Most importantly, I want to have a body like Gwyneth Paltrow. I don’t want to be her, but I want to look like her and I want all of her money and I can work out for an hour and a half a day, but I can’t. So I’m back to my workout DVDs. I hate/love them, but they work. Running hurts my knees, classes are hard with my schedule, but DVDs I can do in my PJs! By July I’m hoping to have the ass of a much younger woman—or at least a 37 year-old.

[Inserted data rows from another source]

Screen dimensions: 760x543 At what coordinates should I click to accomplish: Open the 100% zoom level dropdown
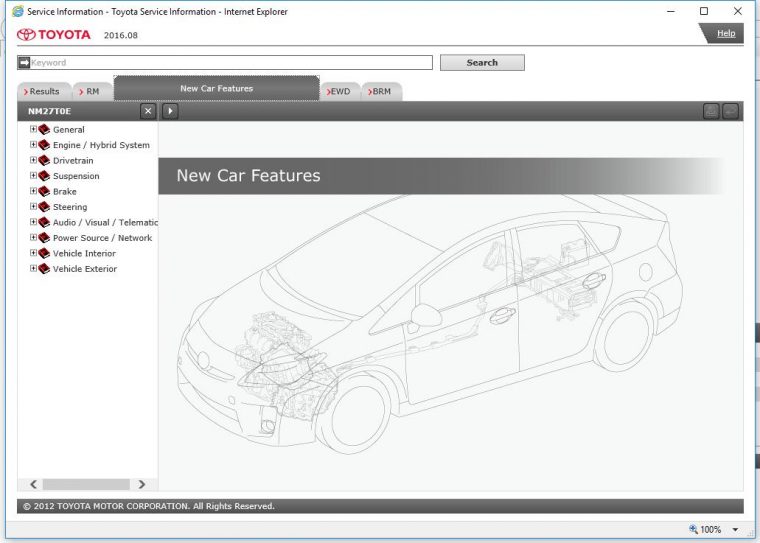point(736,530)
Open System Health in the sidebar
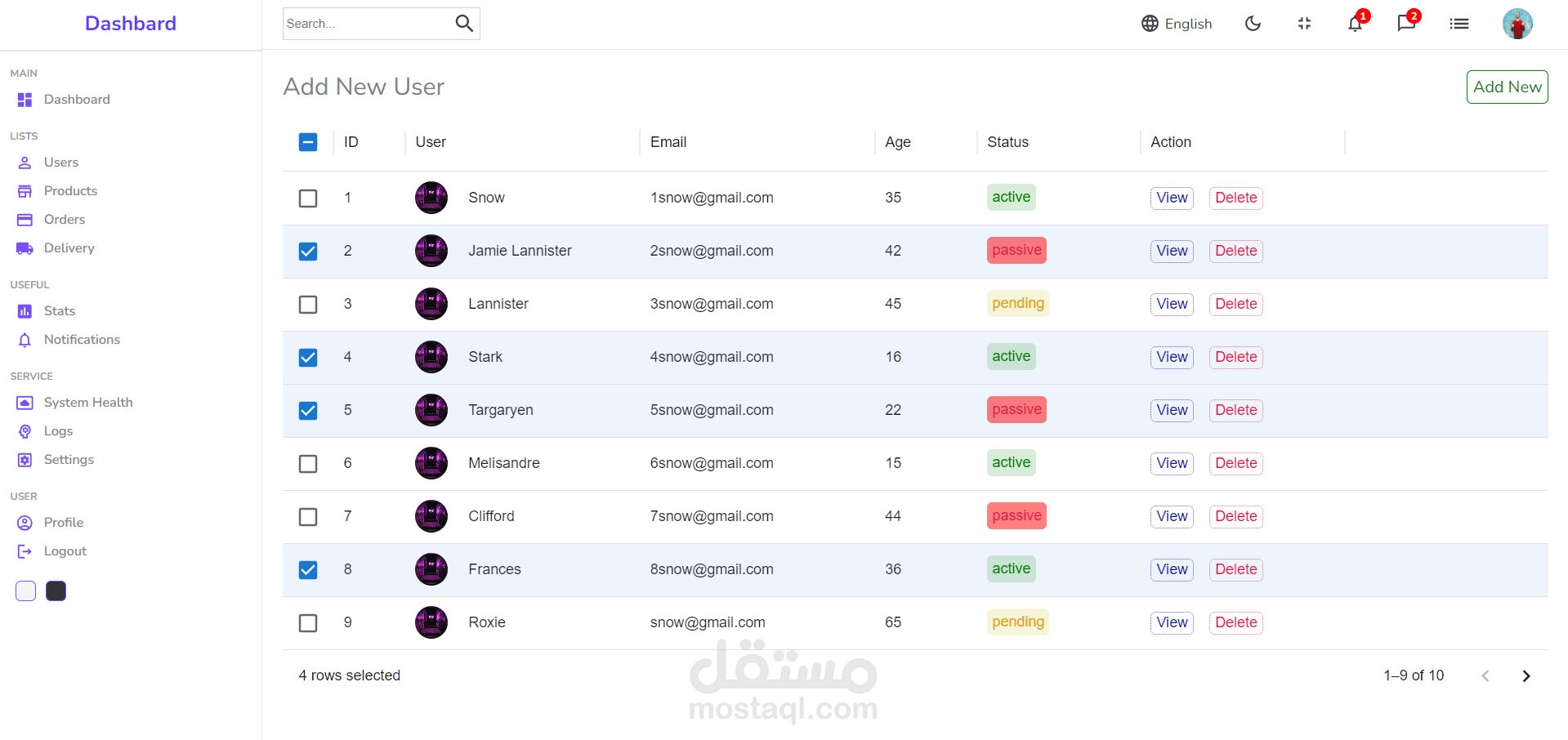1568x740 pixels. (x=87, y=403)
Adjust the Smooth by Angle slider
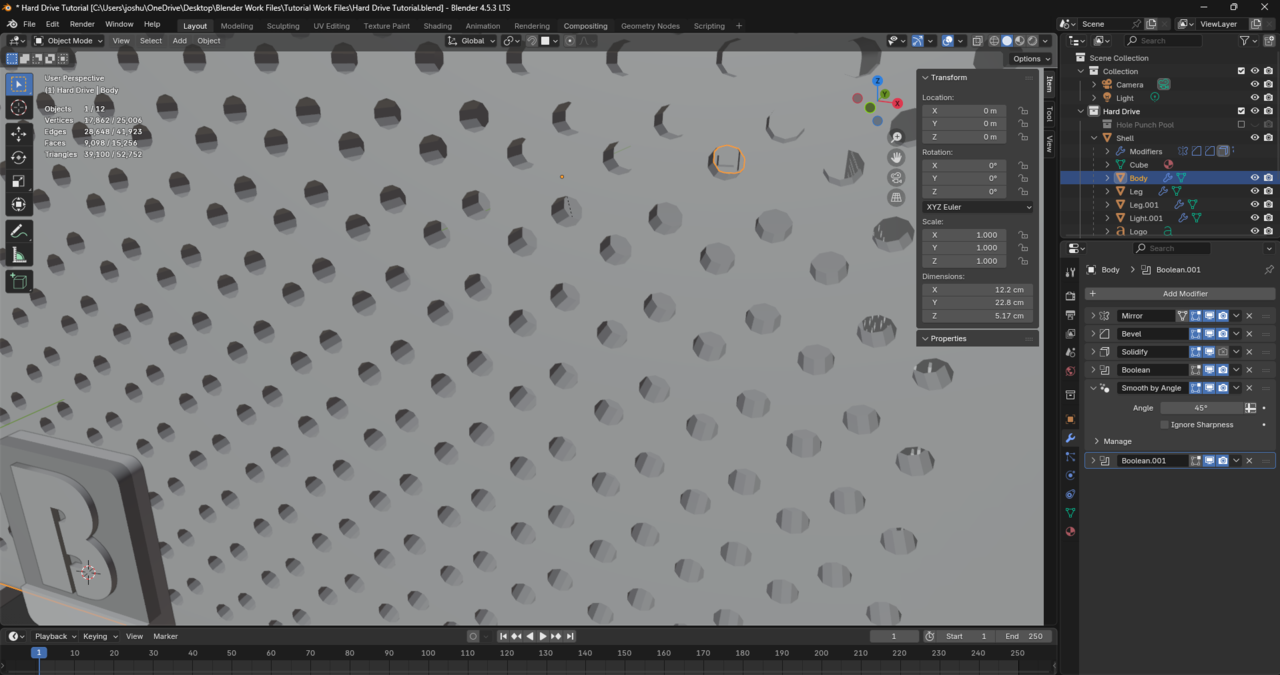The height and width of the screenshot is (675, 1280). point(1200,408)
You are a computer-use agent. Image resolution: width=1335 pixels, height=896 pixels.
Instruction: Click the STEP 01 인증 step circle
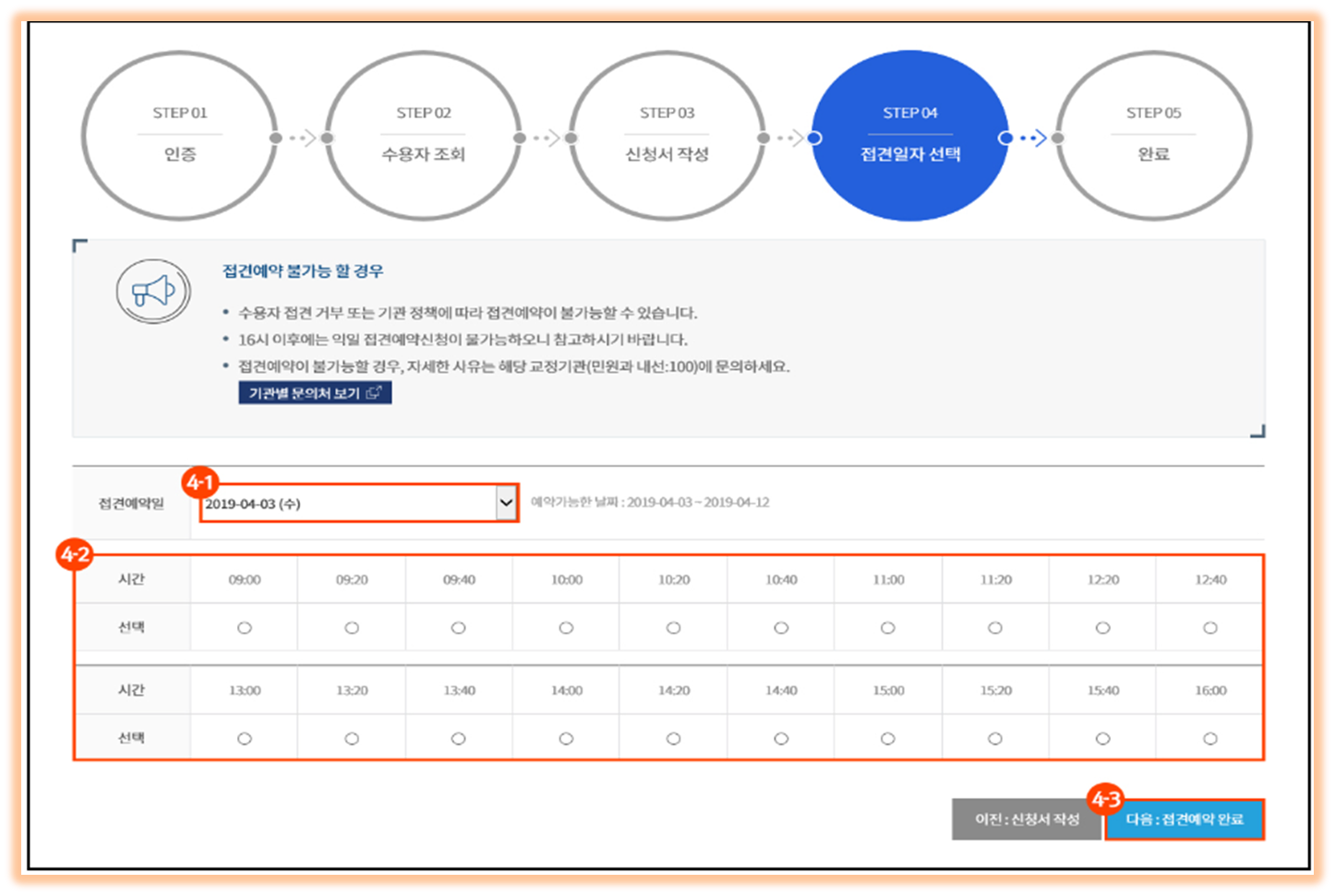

OK, I might be delusional. But if I like how I look, have a closet full of overpriced jeans, and reduce my ass circumference by a third, will I be a peaceful, happy, confident 40 year old? I’m trying to figure that out. But if it was as easy as being skinny and getting laser treatments, Los Angeles would be filled with the happiest people on earth. (In case you’ve never been here, it’s not.) Maybe I can try to play the character of 40-year-old Judy and help her let go of the fear of aging and finally say, “Who cares! I’m pretty good the way I am!” And if that doesn’t work out, you can find me under the nacho cheese machine, killing time until I turn 50.